The Correct Option is C

Concept: For definite integrals over symmetric limits, an important property is: \[ \int_a^b f(x)\,dx = \int_a^b f(a+b-x)\,dx \] This property is particularly useful when the function contains expressions like \( \sin x \) and \( \cos x \), since under the transformation \( x \to \frac{\pi}{2}-x \): \[ \sin\left(\frac{\pi}{2}-x\right)=\cos x, \qquad \cos\left(\frac{\pi}{2}-x\right)=\sin x \] Using this symmetry often simplifies integrals significantly.

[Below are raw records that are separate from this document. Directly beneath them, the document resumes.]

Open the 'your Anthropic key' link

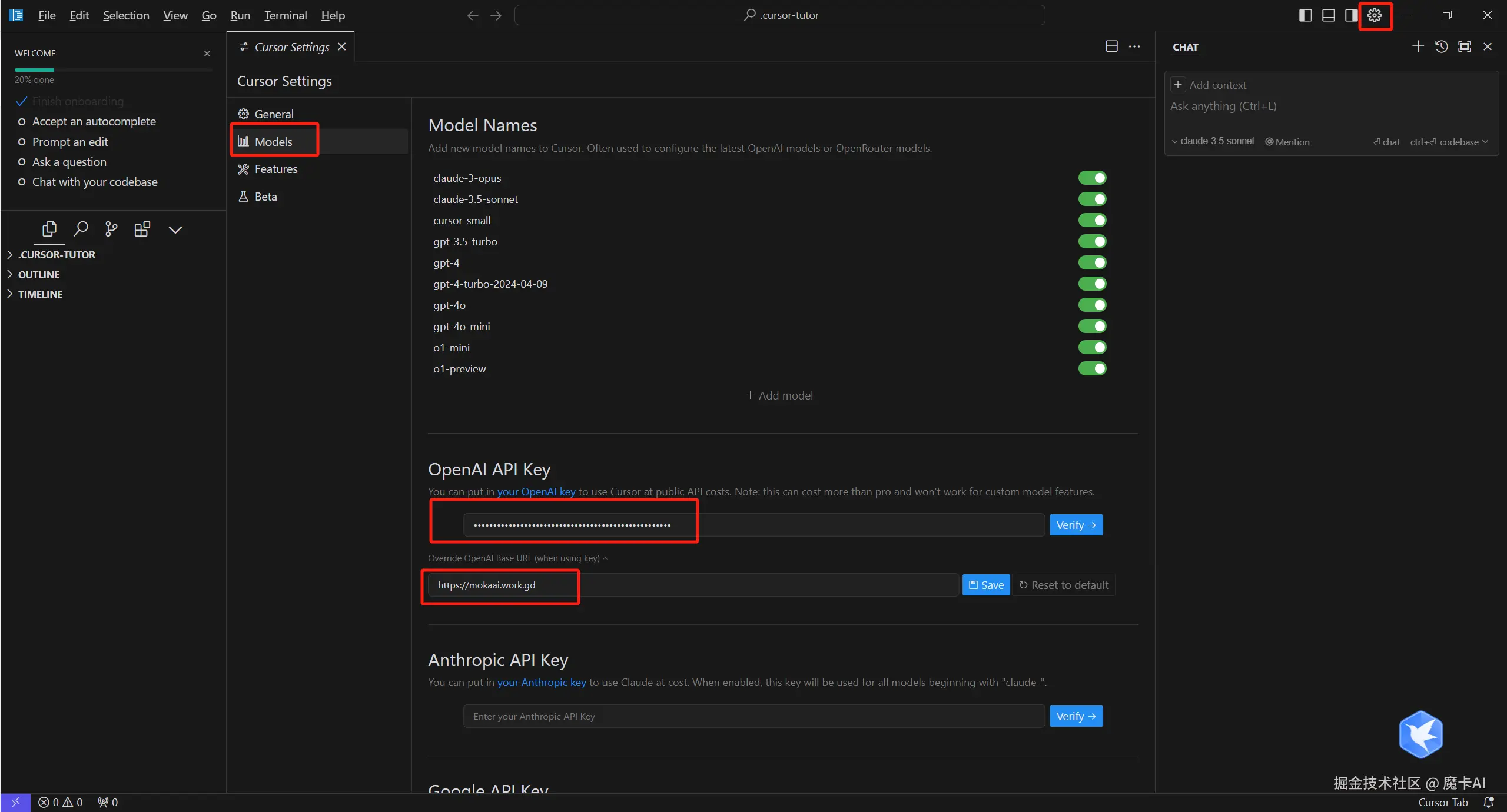pyautogui.click(x=542, y=682)
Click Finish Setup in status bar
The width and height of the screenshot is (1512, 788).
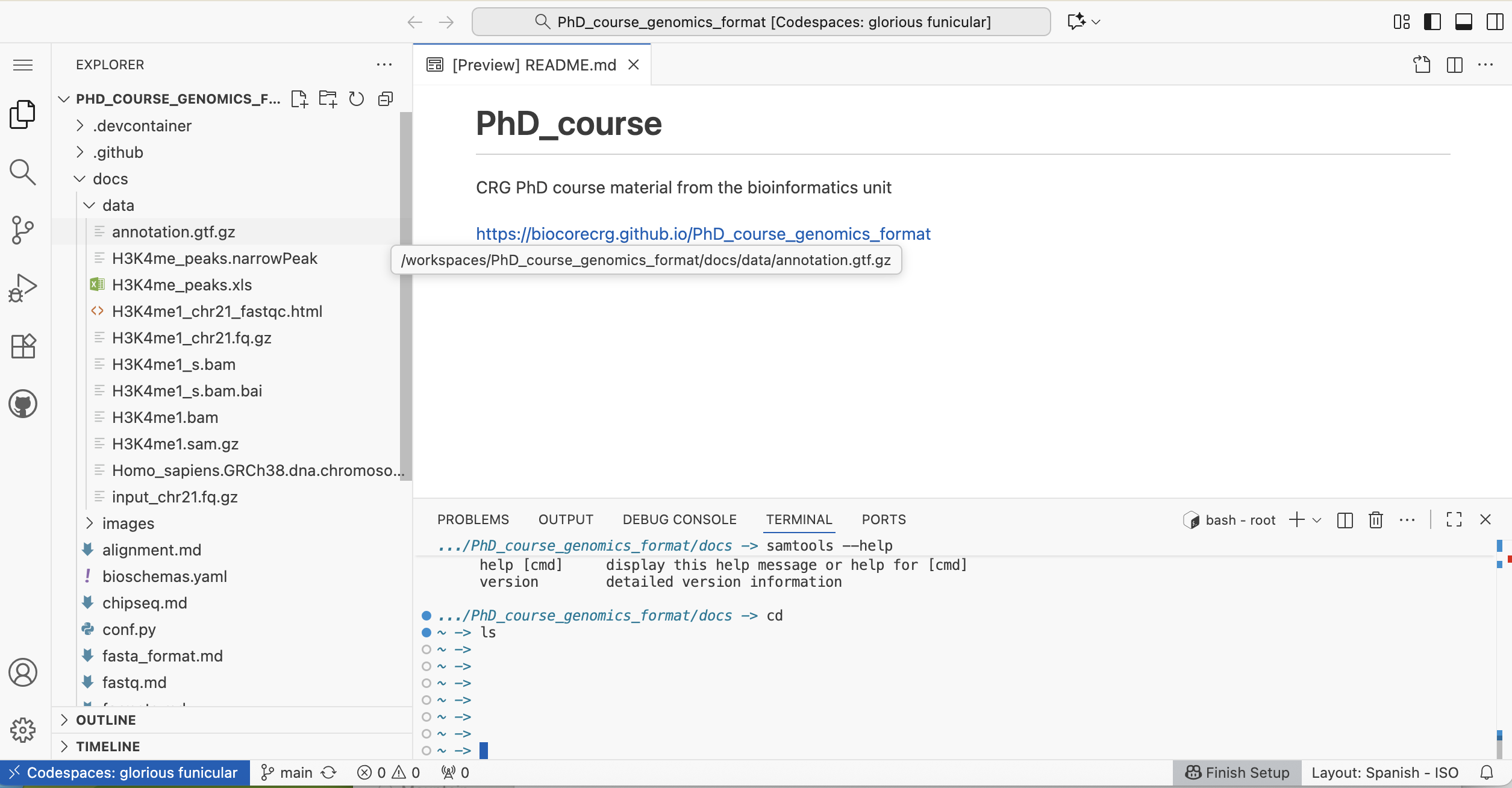[x=1237, y=773]
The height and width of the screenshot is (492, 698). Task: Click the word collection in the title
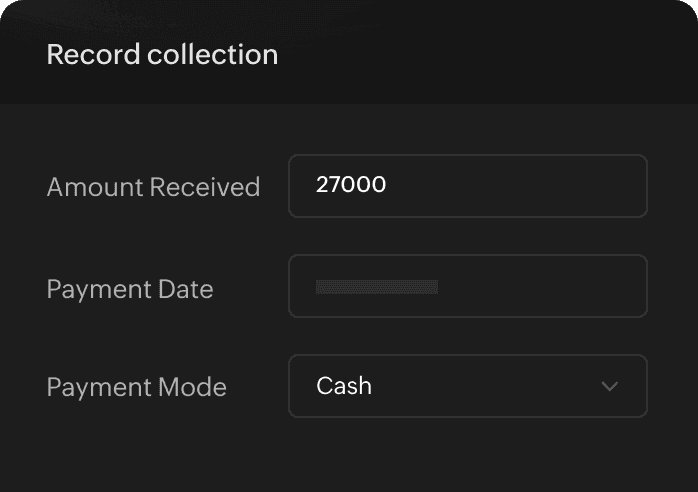tap(212, 54)
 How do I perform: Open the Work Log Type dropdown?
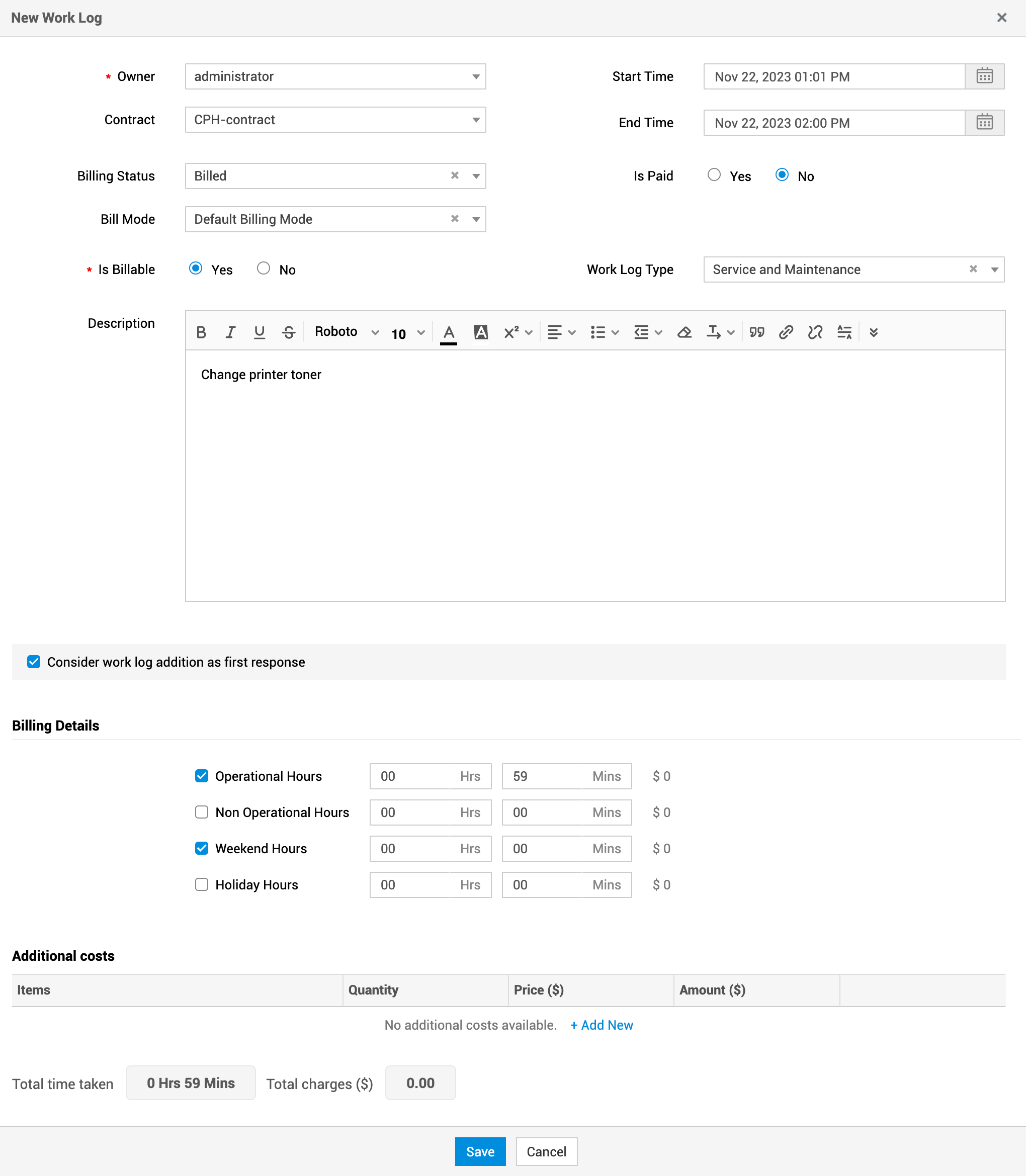click(994, 269)
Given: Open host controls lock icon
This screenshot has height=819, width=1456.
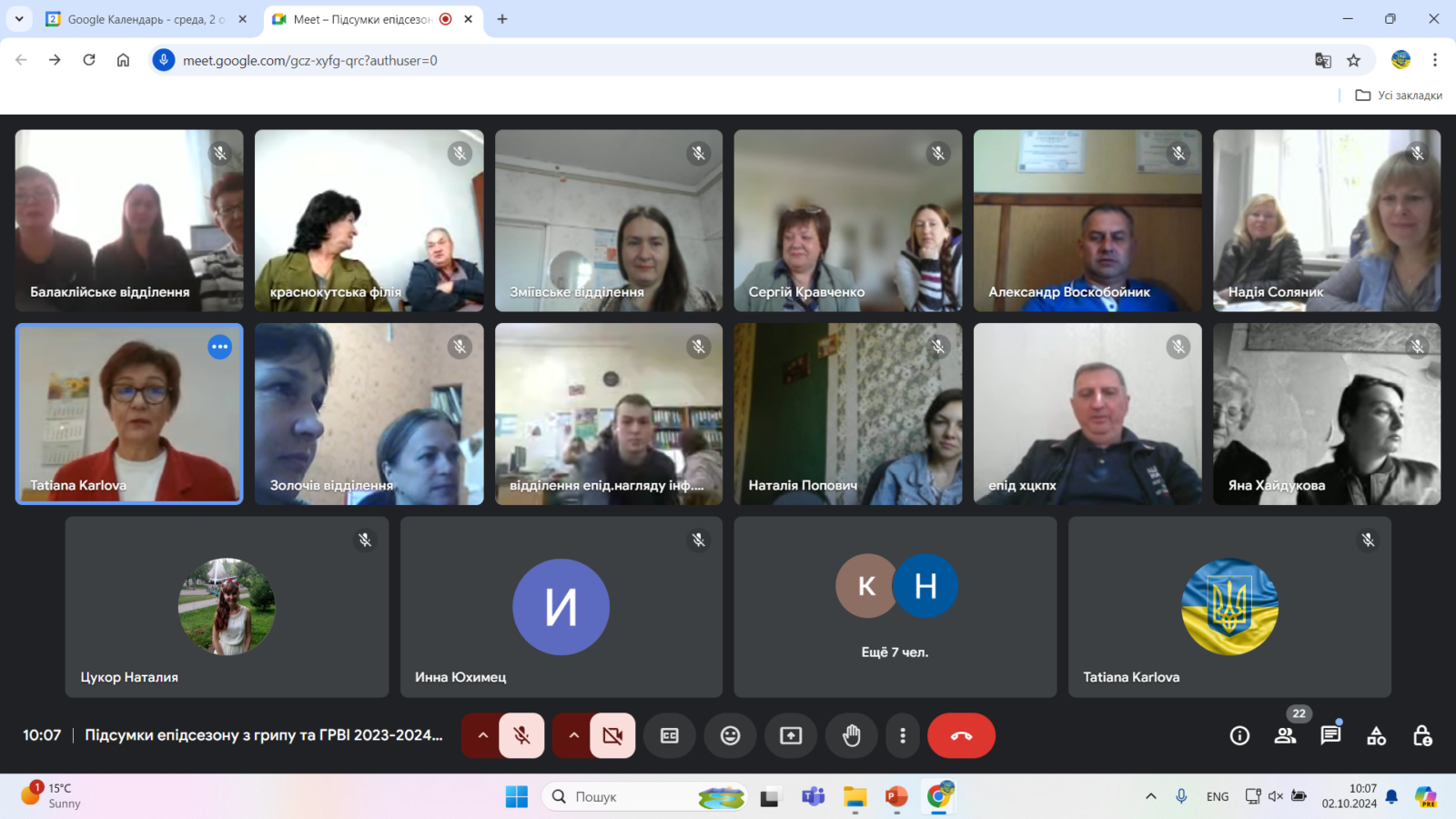Looking at the screenshot, I should (x=1421, y=735).
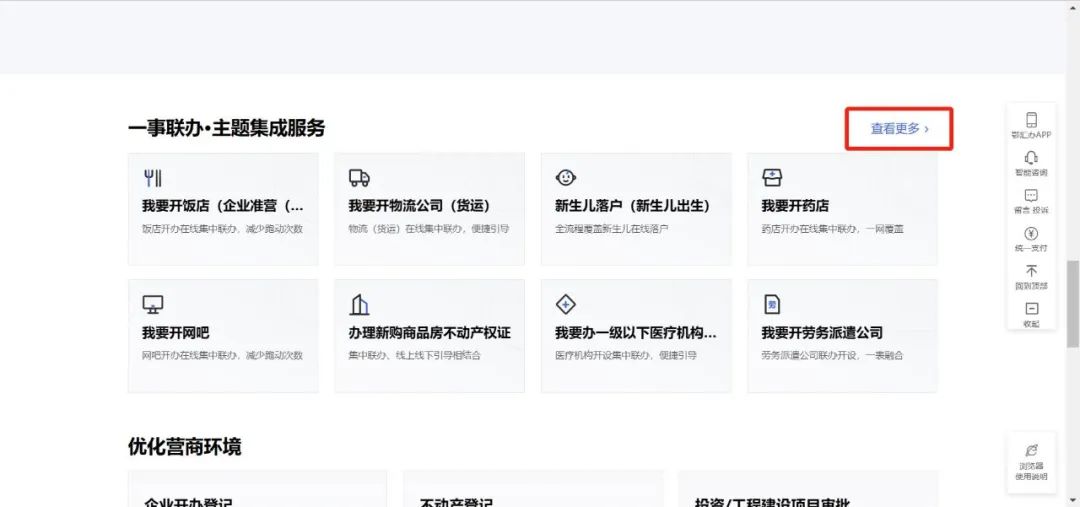Select 新生儿落户（新生儿出生） card title
Viewport: 1080px width, 507px height.
[x=632, y=206]
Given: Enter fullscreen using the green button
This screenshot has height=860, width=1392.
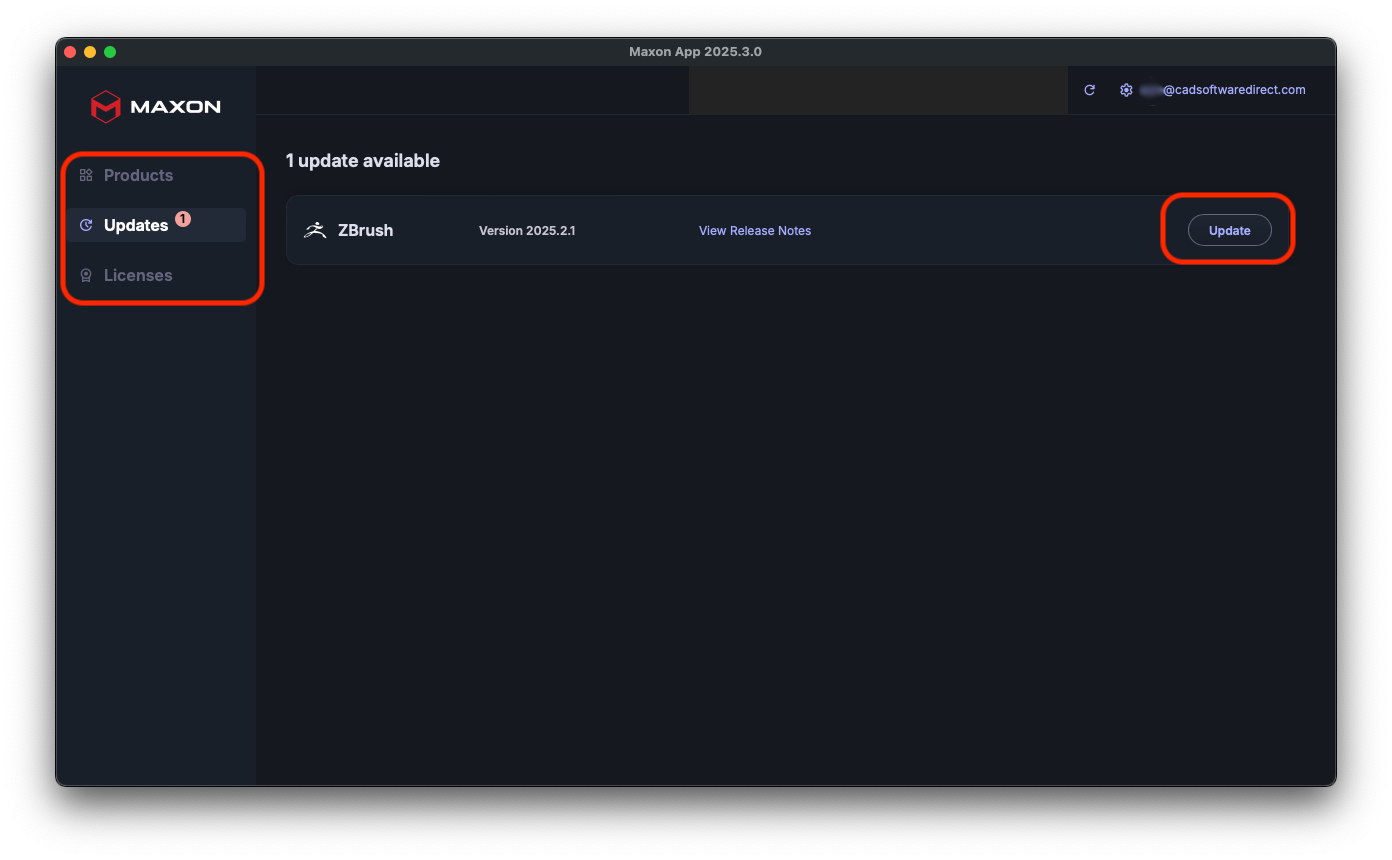Looking at the screenshot, I should [x=110, y=52].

Step 1: Let the given integral be \[ I=\int_{0}^{\pi/2} \frac{\sqrt{\sin x}}{\sqrt{\sin x}+\sqrt{\cos x}}\,dx \]

Step 2: Use the property \( \int_a^b f(x)dx=\int_a^b f(a+b-x)dx \). Here \(a=0\) and \(b=\frac{\pi}{2}\). Replace \(x\) with \( \frac{\pi}{2}-x \): \[ I=\int_{0}^{\pi/2} \frac{\sqrt{\sin\left(\frac{\pi}{2}-x\right)}} {\sqrt{\sin\left(\frac{\pi}{2}-x\right)}+\sqrt{\cos\left(\frac{\pi}{2}-x\right)}}\,dx \] Using trigonometric identities: \[ \sin\left(\frac{\pi}{2}-x\right)=\cos x, \qquad \cos\left(\frac{\pi}{2}-x\right)=\sin x \] Thus, \[ I=\int_{0}^{\pi/2} \frac{\sqrt{\cos x}}{\sqrt{\cos x}+\sqrt{\sin x}}\,dx \]

Step 3: Add the two expressions for \(I\). \[ 2I= \int_{0}^{\pi/2} \left( \frac{\sqrt{\sin x}}{\sqrt{\sin x}+\sqrt{\cos x}} + \frac{\sqrt{\cos x}}{\sqrt{\cos x}+\sqrt{\sin x}} \right)dx \] Since the denominators are the same: \[ \frac{\sqrt{\sin x}}{\sqrt{\sin x}+\sqrt{\cos x}} + \frac{\sqrt{\cos x}}{\sqrt{\cos x}+\sqrt{\sin x}} =1 \] Therefore, \[ 2I=\int_{0}^{\pi/2} 1\,dx \]

Step 4: Evaluate the remaining integral. \[ 2I=\left[x\right]_{0}^{\pi/2} =\frac{\pi}{2} \] \[ I=\frac{\pi}{4} \]